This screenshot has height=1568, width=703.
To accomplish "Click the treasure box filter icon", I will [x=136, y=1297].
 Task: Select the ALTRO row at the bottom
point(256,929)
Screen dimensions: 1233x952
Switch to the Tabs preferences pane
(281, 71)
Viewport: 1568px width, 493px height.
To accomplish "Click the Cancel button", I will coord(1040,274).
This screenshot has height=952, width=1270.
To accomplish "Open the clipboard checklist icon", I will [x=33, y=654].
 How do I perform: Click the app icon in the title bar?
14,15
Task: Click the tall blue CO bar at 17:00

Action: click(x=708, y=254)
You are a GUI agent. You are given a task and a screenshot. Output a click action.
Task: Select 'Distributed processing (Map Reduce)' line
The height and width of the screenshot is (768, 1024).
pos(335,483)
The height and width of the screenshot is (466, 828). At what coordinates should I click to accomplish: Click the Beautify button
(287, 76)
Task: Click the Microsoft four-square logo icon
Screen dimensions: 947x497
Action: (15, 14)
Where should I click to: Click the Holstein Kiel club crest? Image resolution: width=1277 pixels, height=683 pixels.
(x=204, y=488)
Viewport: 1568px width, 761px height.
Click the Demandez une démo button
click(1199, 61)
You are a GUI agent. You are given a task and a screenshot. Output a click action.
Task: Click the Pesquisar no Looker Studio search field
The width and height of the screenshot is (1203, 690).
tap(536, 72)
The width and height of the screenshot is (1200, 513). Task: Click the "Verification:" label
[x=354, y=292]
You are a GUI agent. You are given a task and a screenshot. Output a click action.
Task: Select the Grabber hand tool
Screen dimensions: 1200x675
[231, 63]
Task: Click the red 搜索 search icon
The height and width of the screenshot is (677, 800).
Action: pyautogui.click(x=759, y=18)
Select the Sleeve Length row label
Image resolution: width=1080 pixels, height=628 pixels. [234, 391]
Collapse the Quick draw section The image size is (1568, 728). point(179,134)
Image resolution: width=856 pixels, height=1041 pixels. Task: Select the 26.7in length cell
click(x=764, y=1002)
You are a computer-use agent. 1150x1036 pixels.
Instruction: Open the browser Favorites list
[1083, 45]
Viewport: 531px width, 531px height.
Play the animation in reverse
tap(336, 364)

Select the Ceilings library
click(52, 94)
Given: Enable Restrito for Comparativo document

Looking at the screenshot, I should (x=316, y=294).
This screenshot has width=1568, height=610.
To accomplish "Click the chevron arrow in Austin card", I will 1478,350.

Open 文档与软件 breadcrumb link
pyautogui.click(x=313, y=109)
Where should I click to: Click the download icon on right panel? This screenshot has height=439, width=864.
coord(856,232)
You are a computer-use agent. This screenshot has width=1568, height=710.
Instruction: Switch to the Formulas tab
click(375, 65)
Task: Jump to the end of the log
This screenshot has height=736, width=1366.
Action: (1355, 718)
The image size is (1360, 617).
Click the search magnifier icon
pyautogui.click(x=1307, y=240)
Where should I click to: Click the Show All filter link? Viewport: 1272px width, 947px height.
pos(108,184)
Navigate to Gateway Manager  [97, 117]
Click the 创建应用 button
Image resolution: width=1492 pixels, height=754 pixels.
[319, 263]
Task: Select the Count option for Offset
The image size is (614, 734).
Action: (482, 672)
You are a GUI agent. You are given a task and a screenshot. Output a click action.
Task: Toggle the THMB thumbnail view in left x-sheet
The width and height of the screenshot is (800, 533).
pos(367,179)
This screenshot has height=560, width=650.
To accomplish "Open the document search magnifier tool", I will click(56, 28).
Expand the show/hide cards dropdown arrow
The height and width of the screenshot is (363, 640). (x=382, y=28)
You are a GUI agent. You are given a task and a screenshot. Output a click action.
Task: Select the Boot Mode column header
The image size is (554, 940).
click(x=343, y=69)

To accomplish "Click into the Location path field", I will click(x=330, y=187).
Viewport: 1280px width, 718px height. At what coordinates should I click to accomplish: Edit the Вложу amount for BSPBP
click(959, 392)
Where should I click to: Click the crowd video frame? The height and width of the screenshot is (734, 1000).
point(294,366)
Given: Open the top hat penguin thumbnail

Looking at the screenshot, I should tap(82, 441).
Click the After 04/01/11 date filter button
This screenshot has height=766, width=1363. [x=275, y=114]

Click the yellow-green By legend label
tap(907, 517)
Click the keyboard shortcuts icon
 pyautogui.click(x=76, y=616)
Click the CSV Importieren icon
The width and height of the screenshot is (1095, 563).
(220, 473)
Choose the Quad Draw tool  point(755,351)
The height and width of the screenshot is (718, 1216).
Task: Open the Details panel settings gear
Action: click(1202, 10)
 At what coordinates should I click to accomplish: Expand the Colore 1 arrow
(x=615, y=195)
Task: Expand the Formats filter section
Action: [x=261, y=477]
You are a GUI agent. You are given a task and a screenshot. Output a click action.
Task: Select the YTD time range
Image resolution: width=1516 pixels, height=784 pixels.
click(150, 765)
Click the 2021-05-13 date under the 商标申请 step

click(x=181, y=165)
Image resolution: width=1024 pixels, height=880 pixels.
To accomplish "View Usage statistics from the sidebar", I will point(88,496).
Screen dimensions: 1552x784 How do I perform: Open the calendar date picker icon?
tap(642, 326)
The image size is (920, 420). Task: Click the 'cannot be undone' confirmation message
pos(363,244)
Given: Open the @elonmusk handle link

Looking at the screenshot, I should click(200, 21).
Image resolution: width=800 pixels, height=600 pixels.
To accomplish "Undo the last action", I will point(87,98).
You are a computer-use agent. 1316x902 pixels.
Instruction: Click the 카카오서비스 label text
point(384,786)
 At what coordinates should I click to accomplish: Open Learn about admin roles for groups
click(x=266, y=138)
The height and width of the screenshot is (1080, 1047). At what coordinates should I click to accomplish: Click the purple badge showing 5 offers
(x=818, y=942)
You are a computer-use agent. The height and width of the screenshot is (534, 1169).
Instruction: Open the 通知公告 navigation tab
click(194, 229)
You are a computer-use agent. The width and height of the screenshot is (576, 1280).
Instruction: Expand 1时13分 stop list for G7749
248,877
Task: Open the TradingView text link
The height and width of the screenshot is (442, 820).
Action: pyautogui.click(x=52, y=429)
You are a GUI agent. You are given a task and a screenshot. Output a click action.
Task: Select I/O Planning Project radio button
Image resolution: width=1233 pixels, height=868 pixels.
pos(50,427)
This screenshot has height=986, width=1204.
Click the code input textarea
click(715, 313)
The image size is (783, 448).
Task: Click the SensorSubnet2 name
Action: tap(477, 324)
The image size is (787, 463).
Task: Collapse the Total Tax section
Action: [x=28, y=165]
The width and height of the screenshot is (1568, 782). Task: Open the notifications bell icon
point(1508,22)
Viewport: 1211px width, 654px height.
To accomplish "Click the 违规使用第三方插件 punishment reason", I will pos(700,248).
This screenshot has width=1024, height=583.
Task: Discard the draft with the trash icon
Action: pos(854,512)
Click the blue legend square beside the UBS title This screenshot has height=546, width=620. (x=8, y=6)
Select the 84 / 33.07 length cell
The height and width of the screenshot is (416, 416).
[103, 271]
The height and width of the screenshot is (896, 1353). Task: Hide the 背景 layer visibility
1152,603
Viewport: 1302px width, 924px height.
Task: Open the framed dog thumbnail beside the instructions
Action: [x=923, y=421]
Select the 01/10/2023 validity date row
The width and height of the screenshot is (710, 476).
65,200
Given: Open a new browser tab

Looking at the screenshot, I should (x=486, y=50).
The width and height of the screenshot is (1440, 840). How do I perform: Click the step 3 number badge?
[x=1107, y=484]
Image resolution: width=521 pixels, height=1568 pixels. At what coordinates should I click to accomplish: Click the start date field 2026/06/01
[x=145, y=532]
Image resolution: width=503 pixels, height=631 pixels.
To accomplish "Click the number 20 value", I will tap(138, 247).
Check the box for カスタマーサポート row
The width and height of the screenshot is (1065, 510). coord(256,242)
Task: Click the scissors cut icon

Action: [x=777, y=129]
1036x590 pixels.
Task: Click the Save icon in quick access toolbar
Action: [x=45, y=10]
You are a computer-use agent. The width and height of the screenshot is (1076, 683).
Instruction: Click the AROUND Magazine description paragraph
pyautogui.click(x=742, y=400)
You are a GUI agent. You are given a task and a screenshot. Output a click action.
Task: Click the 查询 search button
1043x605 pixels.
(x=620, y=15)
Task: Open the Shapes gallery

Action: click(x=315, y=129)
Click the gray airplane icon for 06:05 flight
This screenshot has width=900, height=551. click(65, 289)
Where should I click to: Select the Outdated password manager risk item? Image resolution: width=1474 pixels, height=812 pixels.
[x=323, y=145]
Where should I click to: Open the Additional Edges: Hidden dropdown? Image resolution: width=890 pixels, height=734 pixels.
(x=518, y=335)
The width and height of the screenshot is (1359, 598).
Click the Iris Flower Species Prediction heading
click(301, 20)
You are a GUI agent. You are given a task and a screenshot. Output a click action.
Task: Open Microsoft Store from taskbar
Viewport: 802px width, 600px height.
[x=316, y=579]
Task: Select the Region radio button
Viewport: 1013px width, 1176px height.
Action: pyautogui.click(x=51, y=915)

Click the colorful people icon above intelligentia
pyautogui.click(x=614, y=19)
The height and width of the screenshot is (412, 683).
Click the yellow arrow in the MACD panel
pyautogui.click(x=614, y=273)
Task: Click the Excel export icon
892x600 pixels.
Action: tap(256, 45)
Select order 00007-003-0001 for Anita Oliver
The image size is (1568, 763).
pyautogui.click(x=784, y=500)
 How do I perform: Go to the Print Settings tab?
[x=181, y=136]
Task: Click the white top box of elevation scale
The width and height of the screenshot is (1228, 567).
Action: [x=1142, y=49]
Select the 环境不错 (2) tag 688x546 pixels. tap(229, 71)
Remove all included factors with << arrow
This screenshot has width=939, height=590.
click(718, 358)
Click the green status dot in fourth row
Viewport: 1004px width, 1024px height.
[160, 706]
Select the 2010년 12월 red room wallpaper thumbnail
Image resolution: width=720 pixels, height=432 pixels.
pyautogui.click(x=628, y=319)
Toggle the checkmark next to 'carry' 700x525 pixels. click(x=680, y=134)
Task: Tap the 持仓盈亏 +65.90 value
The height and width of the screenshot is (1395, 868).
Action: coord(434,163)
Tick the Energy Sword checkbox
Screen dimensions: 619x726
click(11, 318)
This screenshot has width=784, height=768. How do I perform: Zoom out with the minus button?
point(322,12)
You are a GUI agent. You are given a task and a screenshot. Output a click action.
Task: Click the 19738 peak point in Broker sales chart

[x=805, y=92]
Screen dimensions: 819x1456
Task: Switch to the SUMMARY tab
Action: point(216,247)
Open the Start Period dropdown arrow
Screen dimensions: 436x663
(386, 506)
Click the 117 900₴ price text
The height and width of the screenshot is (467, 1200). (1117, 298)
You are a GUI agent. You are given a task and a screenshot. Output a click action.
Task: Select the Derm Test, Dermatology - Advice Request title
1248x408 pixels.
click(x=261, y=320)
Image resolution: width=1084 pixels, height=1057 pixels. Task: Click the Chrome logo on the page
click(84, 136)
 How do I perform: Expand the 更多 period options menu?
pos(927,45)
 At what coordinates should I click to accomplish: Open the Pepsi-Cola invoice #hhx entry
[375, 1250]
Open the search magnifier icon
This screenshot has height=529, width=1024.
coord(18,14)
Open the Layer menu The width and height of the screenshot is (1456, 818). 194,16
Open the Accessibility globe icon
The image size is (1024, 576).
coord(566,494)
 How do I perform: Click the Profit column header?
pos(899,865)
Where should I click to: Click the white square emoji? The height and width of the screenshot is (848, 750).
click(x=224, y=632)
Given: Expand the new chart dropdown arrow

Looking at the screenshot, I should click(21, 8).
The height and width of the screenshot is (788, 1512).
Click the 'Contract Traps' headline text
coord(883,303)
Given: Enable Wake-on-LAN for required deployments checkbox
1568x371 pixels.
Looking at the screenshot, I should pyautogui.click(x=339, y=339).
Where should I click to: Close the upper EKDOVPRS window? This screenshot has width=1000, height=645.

════════

- [Task directions]: Extract all lines of the records above that include "checkbox".

- [Task answer]:
Tick the Energy Sword checkbox
Given: Enable Wake-on-LAN for required deployments checkbox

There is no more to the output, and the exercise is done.